PROBLEM STATEMENT: Rewrite all of the records below, putting "web navigation assistant" in place of every "GUI agent" and leaving everything else as it is.

Data entries:
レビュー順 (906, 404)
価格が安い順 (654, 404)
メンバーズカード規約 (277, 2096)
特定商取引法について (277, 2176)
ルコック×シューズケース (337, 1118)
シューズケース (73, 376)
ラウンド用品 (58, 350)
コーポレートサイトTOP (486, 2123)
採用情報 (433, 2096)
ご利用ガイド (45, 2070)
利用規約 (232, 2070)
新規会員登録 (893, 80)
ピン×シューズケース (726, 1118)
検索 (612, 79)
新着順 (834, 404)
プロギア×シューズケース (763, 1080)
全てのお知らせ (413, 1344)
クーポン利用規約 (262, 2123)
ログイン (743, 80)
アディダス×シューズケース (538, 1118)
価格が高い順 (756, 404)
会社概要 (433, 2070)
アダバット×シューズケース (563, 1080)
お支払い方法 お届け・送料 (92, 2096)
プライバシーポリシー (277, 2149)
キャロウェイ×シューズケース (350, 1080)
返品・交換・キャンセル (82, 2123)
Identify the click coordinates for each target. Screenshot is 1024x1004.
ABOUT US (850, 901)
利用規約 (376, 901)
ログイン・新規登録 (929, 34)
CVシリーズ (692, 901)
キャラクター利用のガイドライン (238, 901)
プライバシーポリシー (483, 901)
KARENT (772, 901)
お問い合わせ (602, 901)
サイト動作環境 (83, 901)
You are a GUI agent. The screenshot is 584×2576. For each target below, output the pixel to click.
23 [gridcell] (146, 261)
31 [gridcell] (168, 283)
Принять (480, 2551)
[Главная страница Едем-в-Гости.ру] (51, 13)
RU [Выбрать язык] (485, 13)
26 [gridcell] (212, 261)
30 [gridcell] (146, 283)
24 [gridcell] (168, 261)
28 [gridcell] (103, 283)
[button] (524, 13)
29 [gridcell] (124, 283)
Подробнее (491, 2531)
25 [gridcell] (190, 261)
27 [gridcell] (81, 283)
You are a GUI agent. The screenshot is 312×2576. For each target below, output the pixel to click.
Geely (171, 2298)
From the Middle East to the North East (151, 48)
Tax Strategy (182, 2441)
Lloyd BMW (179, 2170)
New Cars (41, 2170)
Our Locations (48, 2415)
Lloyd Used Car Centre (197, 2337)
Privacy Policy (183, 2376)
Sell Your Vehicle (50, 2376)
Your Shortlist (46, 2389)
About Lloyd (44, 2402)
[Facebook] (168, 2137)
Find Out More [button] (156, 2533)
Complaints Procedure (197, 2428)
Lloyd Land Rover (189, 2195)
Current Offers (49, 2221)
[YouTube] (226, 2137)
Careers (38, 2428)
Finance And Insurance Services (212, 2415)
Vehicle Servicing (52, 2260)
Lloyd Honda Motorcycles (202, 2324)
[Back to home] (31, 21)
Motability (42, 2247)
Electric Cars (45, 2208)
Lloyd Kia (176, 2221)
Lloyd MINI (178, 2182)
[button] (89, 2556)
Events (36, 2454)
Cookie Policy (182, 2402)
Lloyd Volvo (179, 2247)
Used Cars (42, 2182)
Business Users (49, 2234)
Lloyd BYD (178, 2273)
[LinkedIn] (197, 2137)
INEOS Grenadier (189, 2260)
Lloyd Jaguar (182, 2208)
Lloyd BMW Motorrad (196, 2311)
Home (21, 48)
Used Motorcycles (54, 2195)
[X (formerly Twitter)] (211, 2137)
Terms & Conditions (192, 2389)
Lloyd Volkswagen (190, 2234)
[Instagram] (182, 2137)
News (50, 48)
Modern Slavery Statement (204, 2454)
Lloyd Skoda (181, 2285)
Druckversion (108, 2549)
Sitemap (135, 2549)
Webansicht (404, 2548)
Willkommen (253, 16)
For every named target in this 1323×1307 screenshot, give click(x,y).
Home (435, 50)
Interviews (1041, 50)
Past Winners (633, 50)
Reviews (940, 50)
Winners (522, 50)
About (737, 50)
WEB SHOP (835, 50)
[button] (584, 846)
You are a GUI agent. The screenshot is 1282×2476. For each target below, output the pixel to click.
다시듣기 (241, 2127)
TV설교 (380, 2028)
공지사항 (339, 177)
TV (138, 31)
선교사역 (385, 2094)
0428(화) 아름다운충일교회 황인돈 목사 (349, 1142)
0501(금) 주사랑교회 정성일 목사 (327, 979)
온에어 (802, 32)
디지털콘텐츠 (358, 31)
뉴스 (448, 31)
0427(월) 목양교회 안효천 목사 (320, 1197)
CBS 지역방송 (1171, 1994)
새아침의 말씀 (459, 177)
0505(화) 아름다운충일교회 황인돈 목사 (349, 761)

COMPLETED EXERCISE:
レビュー順 (906, 404)
価格が安い順 (654, 404)
メンバーズカード規約 (277, 2096)
特定商取引法について (277, 2176)
ルコック×シューズケース (337, 1118)
シューズケース (73, 376)
ラウンド用品 (58, 350)
コーポレートサイトTOP (486, 2123)
採用情報 (433, 2096)
ご利用ガイド (45, 2070)
利用規約 (232, 2070)
新規会員登録 (893, 80)
ピン×シューズケース (726, 1118)
検索 (612, 79)
新着順 (834, 404)
プロギア×シューズケース (763, 1080)
全てのお知らせ (413, 1344)
クーポン利用規約 (262, 2123)
ログイン (743, 80)
アディダス×シューズケース (538, 1118)
価格が高い順 (756, 404)
会社概要 (433, 2070)
アダバット×シューズケース (563, 1080)
お支払い方法 お届け・送料 (92, 2096)
プライバシーポリシー (277, 2149)
キャロウェイ×シューズケース (350, 1080)
返品・交換・キャンセル (82, 2123)
Identify the click coordinates for each target. Screenshot is 1024x1004.
ABOUT US (850, 901)
利用規約 (376, 901)
ログイン・新規登録 (929, 34)
CVシリーズ (692, 901)
キャラクター利用のガイドライン (238, 901)
プライバシーポリシー (483, 901)
KARENT (772, 901)
お問い合わせ (602, 901)
サイト動作環境 (83, 901)
You are a web navigation assistant. The screenshot is 584×2576. For each target below, output the pixel to click.
23 [gridcell] (146, 261)
31 [gridcell] (168, 283)
Принять (480, 2551)
[Главная страница Едем-в-Гости.ру] (51, 13)
RU [Выбрать язык] (485, 13)
26 [gridcell] (212, 261)
30 [gridcell] (146, 283)
24 [gridcell] (168, 261)
28 [gridcell] (103, 283)
[button] (524, 13)
29 [gridcell] (124, 283)
Подробнее (491, 2531)
25 [gridcell] (190, 261)
27 [gridcell] (81, 283)
You are a web navigation assistant. The screenshot is 312×2576. For each target below, output the pixel to click.
Geely (171, 2298)
From the Middle East to the North East (151, 48)
Tax Strategy (182, 2441)
Lloyd BMW (179, 2170)
New Cars (41, 2170)
Our Locations (48, 2415)
Lloyd Used Car Centre (197, 2337)
Privacy Policy (183, 2376)
Sell Your Vehicle (50, 2376)
Your Shortlist (46, 2389)
About Lloyd (44, 2402)
[Facebook] (168, 2137)
Find Out More [button] (156, 2533)
Complaints Procedure (197, 2428)
Lloyd Land Rover (189, 2195)
Current Offers (49, 2221)
[YouTube] (226, 2137)
Careers (38, 2428)
Finance And Insurance Services (212, 2415)
Vehicle Servicing (52, 2260)
Lloyd Honda Motorcycles (202, 2324)
[Back to home] (31, 21)
Motability (42, 2247)
Electric Cars (45, 2208)
Lloyd Kia (176, 2221)
Lloyd MINI (178, 2182)
[button] (89, 2556)
Events (36, 2454)
Cookie Policy (182, 2402)
Lloyd Volvo (179, 2247)
Used Cars (42, 2182)
Business Users (49, 2234)
Lloyd BYD (178, 2273)
[LinkedIn] (197, 2137)
INEOS Grenadier (189, 2260)
Lloyd Jaguar (182, 2208)
Lloyd BMW Motorrad (196, 2311)
Home (21, 48)
Used Motorcycles (54, 2195)
[X (formerly Twitter)] (211, 2137)
Terms & Conditions (192, 2389)
Lloyd Volkswagen (190, 2234)
[Instagram] (182, 2137)
News (50, 48)
Modern Slavery Statement (204, 2454)
Lloyd Skoda (181, 2285)
Druckversion (108, 2549)
Sitemap (135, 2549)
Webansicht (404, 2548)
Willkommen (253, 16)
For every named target in this 1323×1307 screenshot, give click(x,y).
Home (435, 50)
Interviews (1041, 50)
Past Winners (633, 50)
Reviews (940, 50)
Winners (522, 50)
About (737, 50)
WEB SHOP (835, 50)
[button] (584, 846)
You are a web navigation assistant. The screenshot is 1282×2476. For each target below, output the pixel to click.
다시듣기 (241, 2127)
TV설교 (380, 2028)
공지사항 (339, 177)
TV (138, 31)
선교사역 (385, 2094)
0428(화) 아름다운충일교회 황인돈 목사 (349, 1142)
0501(금) 주사랑교회 정성일 목사 (327, 979)
온에어 (802, 32)
디지털콘텐츠 (358, 31)
뉴스 (448, 31)
0427(월) 목양교회 안효천 목사 (320, 1197)
CBS 지역방송 (1171, 1994)
새아침의 말씀 (459, 177)
0505(화) 아름다운충일교회 황인돈 목사 (349, 761)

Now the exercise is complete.